[[ AVAILABLE RECORDS open ]]
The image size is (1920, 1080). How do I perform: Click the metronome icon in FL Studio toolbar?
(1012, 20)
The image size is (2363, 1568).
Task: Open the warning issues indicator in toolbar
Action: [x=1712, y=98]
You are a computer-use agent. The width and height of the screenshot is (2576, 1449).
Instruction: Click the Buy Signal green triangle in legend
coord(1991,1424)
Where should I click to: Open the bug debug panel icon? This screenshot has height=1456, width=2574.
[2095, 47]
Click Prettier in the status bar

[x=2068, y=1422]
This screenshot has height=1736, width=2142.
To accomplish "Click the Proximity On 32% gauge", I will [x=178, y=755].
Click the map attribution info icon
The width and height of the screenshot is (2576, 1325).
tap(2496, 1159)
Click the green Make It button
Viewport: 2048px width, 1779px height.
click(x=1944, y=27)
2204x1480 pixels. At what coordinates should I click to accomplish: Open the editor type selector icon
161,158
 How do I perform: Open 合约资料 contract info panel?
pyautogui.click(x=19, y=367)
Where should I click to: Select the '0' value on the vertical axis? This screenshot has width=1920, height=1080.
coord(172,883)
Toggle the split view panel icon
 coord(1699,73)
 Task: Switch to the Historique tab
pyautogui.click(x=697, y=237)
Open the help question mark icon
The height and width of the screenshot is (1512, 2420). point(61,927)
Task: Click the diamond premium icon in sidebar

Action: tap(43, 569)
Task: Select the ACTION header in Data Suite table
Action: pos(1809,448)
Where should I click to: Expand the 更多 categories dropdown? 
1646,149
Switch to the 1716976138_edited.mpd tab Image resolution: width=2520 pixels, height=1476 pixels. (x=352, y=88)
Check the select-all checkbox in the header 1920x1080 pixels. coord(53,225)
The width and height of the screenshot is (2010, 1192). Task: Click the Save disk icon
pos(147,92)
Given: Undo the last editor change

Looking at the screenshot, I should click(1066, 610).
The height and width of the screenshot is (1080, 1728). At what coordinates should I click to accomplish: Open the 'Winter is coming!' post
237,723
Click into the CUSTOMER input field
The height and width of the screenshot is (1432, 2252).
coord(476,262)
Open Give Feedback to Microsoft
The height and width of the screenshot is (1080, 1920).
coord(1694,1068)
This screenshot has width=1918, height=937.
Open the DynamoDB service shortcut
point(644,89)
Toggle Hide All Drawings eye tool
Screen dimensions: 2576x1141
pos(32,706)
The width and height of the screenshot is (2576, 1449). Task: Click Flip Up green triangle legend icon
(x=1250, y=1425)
[[ AVAILABLE RECORDS closed ]]
■ **ACTIVITY**: Copy every record shown above, exactly and completely.

■ **THE ANSWER**:
The image size is (1920, 1080). How do I perform: Click the metronome icon in FL Studio toolbar?
(1012, 20)
The image size is (2363, 1568).
Task: Open the warning issues indicator in toolbar
Action: [x=1712, y=98]
You are a computer-use agent. The width and height of the screenshot is (2576, 1449).
Instruction: Click the Buy Signal green triangle in legend
coord(1991,1424)
Where should I click to: Open the bug debug panel icon? This screenshot has height=1456, width=2574.
[2095, 47]
Click Prettier in the status bar

[x=2068, y=1422]
This screenshot has height=1736, width=2142.
To accomplish "Click the Proximity On 32% gauge", I will [x=178, y=755].
Click the map attribution info icon
The width and height of the screenshot is (2576, 1325).
tap(2496, 1159)
Click the green Make It button
Viewport: 2048px width, 1779px height.
click(x=1944, y=27)
2204x1480 pixels. At what coordinates should I click to accomplish: Open the editor type selector icon
161,158
 How do I perform: Open 合约资料 contract info panel?
pyautogui.click(x=19, y=367)
Where should I click to: Select the '0' value on the vertical axis? This screenshot has width=1920, height=1080.
coord(172,883)
Toggle the split view panel icon
 coord(1699,73)
 Task: Switch to the Historique tab
pyautogui.click(x=697, y=237)
Open the help question mark icon
The height and width of the screenshot is (1512, 2420). point(61,927)
Task: Click the diamond premium icon in sidebar

Action: tap(43, 569)
Task: Select the ACTION header in Data Suite table
Action: pos(1809,448)
Where should I click to: Expand the 更多 categories dropdown? 
1646,149
Switch to the 1716976138_edited.mpd tab Image resolution: width=2520 pixels, height=1476 pixels. (x=352, y=88)
Check the select-all checkbox in the header 1920x1080 pixels. coord(53,225)
The width and height of the screenshot is (2010, 1192). Task: Click the Save disk icon
pos(147,92)
Given: Undo the last editor change

Looking at the screenshot, I should click(1066, 610).
The height and width of the screenshot is (1080, 1728). At what coordinates should I click to accomplish: Open the 'Winter is coming!' post
237,723
Click into the CUSTOMER input field
The height and width of the screenshot is (1432, 2252).
coord(476,262)
Open Give Feedback to Microsoft
The height and width of the screenshot is (1080, 1920).
coord(1694,1068)
This screenshot has width=1918, height=937.
Open the DynamoDB service shortcut
point(644,89)
Toggle Hide All Drawings eye tool
Screen dimensions: 2576x1141
pos(32,706)
The width and height of the screenshot is (2576, 1449). Task: Click Flip Up green triangle legend icon
(x=1250, y=1425)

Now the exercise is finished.